Warm nights, clear skies: the conditions for viewing northern lights have been perfect lately (most nights), and the great green swirls have not failed to deliver. The autumn skies, with meteors, the moon and the Milky Way are spectacular.
Such a phenomenal showing deserves the words of a great observer to describe it. One man who obliged was Captain Robert Falcon Scott (who wrote of aurora australis, of course, but the phenomenon is the same):
The eastern sky was massed with swaying auroral light … fold on fold the arches and curtains of vibrating luminosity rose and spread across the sky, to slowly fade and yet again spring to glowing life.

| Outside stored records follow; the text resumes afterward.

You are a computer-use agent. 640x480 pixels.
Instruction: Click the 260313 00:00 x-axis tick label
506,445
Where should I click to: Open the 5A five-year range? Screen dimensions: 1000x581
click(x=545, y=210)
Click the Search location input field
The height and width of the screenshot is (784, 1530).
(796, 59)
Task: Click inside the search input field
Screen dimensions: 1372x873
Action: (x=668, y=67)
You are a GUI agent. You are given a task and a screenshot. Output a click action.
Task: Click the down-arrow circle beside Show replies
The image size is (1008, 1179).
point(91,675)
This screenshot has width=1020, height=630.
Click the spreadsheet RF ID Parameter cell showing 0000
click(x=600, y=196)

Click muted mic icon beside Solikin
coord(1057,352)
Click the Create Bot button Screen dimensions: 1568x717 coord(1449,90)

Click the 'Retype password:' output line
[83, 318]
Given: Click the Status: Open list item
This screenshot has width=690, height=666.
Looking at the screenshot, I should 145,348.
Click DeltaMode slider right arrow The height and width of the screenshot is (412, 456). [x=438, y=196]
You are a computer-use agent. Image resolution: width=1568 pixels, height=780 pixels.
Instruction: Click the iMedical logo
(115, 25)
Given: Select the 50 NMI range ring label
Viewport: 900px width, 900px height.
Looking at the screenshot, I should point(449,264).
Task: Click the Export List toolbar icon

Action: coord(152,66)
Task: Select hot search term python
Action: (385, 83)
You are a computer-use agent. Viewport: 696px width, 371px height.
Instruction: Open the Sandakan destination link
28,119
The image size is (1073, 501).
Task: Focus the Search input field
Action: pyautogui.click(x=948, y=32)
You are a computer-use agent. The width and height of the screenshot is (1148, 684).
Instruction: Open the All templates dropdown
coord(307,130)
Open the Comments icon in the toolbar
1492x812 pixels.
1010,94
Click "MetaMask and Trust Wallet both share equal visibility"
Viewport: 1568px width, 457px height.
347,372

The brighter light seemed to flow, now to mass itself in wreathing folds in one quarter, from which lustrous streamers shot upward, and anon to run in waves through the system of some dimmer figure as if to infuse new life within it.
It is impossible to witness such a beautiful phenomenon without a sense of awe, and yet this sentiment is not inspired by its brilliancy but rather by its delicacy in light and colour, its transparency, and above all by its tremulous evanescence of form. There is no glittering splendour to dazzle the eye, as has been too often described; rather the appeal is to the imagination by the suggestion of something wholly spiritual, something instinct with a fluttering ethereal life, serenely confident yet restlessly mobile.
Captain Scott watched this light show in June of 1911. He wondered why no civilization had worshiped the aurora as a manifestation of the gods.
These days, staring into the fathomless dome above us with only slightly more knowledge of the science behind the aurora, what thoughts are evoked in your mind?